GIVEN RECORDS =>
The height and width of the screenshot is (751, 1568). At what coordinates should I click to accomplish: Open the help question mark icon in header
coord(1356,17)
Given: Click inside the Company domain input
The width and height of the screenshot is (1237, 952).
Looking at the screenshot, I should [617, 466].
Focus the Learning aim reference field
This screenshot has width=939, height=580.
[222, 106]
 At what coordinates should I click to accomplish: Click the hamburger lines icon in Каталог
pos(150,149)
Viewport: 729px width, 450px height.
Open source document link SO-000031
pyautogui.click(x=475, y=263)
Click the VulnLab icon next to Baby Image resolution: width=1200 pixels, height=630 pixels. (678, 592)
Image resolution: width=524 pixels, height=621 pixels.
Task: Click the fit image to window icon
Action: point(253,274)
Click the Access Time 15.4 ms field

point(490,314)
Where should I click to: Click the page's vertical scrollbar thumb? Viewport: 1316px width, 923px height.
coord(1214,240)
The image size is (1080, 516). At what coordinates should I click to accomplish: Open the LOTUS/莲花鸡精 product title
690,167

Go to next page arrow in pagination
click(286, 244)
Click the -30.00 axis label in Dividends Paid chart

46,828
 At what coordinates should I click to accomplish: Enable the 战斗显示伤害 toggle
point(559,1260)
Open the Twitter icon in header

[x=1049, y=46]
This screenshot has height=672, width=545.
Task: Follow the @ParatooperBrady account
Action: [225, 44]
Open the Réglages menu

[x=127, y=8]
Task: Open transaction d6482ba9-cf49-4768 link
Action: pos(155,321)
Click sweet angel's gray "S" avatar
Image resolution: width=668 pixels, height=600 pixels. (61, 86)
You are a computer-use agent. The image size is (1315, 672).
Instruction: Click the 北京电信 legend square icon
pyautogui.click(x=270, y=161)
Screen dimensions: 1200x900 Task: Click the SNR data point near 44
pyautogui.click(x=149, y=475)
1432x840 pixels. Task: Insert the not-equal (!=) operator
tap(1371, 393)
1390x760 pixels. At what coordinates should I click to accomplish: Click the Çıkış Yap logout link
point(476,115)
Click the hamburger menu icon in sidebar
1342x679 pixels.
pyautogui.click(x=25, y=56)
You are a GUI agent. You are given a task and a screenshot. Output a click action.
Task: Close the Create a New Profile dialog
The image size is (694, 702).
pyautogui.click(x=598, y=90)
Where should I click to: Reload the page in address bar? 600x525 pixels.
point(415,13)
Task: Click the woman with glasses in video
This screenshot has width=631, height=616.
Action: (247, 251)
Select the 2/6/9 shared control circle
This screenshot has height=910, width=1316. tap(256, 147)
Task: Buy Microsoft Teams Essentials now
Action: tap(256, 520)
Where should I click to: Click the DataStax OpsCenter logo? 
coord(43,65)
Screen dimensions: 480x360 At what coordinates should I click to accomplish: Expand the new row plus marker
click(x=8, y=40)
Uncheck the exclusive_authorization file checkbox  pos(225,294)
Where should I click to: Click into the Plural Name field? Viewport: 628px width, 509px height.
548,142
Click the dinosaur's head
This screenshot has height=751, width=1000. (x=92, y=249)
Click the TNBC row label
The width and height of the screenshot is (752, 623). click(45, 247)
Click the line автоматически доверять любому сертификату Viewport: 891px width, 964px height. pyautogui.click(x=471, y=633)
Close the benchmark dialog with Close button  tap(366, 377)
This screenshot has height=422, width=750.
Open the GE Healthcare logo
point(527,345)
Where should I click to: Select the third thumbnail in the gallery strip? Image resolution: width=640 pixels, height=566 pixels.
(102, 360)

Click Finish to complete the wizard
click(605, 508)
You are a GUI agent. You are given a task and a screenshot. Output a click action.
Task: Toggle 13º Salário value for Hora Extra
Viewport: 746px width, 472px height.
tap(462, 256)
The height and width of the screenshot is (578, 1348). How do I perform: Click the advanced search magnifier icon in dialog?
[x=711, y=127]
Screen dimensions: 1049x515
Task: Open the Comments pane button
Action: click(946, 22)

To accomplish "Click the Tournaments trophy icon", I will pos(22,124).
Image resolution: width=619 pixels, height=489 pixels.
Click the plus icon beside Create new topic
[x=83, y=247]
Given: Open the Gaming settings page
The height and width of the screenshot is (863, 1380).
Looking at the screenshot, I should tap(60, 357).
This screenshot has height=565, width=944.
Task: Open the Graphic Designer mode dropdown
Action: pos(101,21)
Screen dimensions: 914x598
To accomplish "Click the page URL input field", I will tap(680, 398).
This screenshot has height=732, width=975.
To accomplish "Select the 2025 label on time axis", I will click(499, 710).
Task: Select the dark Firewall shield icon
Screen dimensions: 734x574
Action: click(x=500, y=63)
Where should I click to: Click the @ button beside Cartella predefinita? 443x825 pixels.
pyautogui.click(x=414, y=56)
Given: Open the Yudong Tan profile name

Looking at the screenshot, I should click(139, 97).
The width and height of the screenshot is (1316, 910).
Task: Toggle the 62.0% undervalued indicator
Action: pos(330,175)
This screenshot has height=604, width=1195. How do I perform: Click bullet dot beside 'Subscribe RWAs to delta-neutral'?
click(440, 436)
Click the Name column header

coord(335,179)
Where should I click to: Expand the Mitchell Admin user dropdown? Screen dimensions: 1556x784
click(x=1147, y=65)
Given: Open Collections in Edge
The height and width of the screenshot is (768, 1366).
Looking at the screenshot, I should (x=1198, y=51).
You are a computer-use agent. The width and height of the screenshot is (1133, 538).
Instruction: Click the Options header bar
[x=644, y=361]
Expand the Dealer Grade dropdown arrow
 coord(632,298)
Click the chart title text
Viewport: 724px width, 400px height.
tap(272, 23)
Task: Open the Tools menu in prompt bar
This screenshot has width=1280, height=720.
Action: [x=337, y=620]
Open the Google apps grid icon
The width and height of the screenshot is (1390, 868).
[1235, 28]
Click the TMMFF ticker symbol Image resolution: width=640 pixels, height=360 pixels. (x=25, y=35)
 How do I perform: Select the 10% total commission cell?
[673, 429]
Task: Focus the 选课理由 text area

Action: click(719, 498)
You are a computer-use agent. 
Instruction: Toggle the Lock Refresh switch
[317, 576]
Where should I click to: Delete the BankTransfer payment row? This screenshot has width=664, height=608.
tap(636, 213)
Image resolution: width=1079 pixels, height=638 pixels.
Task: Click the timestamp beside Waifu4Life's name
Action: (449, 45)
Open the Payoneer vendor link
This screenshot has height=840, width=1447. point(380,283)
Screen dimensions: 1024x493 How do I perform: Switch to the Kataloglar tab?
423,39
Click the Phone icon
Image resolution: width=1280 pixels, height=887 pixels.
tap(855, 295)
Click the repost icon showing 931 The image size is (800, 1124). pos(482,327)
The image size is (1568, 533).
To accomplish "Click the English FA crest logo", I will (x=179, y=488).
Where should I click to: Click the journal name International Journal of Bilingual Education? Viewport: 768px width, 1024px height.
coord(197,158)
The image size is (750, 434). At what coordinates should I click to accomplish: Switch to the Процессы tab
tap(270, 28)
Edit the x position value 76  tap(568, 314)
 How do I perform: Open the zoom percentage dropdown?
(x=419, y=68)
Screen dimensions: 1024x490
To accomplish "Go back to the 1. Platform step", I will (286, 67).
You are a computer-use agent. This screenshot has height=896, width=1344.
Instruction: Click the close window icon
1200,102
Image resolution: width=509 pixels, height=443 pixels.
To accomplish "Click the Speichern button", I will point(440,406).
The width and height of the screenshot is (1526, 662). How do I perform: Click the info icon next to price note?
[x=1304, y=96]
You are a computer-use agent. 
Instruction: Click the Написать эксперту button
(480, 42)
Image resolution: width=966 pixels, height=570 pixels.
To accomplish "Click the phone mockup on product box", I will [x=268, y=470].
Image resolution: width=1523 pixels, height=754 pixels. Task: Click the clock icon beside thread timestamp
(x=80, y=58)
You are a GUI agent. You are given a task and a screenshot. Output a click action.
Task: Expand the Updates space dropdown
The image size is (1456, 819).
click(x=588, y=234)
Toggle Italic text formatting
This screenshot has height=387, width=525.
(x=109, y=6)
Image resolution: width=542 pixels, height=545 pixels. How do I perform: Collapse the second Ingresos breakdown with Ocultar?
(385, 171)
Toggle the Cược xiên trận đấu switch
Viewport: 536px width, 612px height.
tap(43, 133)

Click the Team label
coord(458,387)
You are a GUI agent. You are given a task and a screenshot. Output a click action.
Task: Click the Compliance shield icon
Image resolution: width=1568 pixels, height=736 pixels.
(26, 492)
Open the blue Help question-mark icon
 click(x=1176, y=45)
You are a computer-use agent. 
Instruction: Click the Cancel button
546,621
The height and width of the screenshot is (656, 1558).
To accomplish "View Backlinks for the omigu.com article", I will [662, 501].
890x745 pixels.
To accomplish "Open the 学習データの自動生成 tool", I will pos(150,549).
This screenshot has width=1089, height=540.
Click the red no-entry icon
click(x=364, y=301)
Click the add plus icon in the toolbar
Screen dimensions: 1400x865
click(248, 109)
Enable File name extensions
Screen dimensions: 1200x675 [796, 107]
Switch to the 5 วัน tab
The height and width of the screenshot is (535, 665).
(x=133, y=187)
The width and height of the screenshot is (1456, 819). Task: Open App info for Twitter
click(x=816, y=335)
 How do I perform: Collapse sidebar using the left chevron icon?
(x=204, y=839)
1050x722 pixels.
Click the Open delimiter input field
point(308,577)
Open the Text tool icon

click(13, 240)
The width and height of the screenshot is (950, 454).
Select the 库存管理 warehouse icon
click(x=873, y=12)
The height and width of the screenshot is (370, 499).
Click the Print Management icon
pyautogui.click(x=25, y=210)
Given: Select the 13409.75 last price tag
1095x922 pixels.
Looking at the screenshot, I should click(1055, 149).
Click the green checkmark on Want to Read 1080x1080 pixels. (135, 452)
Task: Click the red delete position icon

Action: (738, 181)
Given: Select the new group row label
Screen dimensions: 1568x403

WORK INSTRUCTIONS => Every line that holds the word "will" should be copied from the records.

TASK RESULT =>
To accomplish "Click the Tournaments trophy icon", I will pos(22,124).
To accomplish "Click the page URL input field", I will tap(680, 398).
To accomplish "Select the 2025 label on time axis", I will click(499, 710).
To accomplish "Click the English FA crest logo", I will (x=179, y=488).
To accomplish "Go back to the 1. Platform step", I will (286, 67).
To accomplish "Click the Speichern button", I will point(440,406).
To accomplish "Click the phone mockup on product box", I will [x=268, y=470].
To accomplish "View Backlinks for the omigu.com article", I will [662, 501].
To accomplish "Open the 学習データの自動生成 tool", I will pos(150,549).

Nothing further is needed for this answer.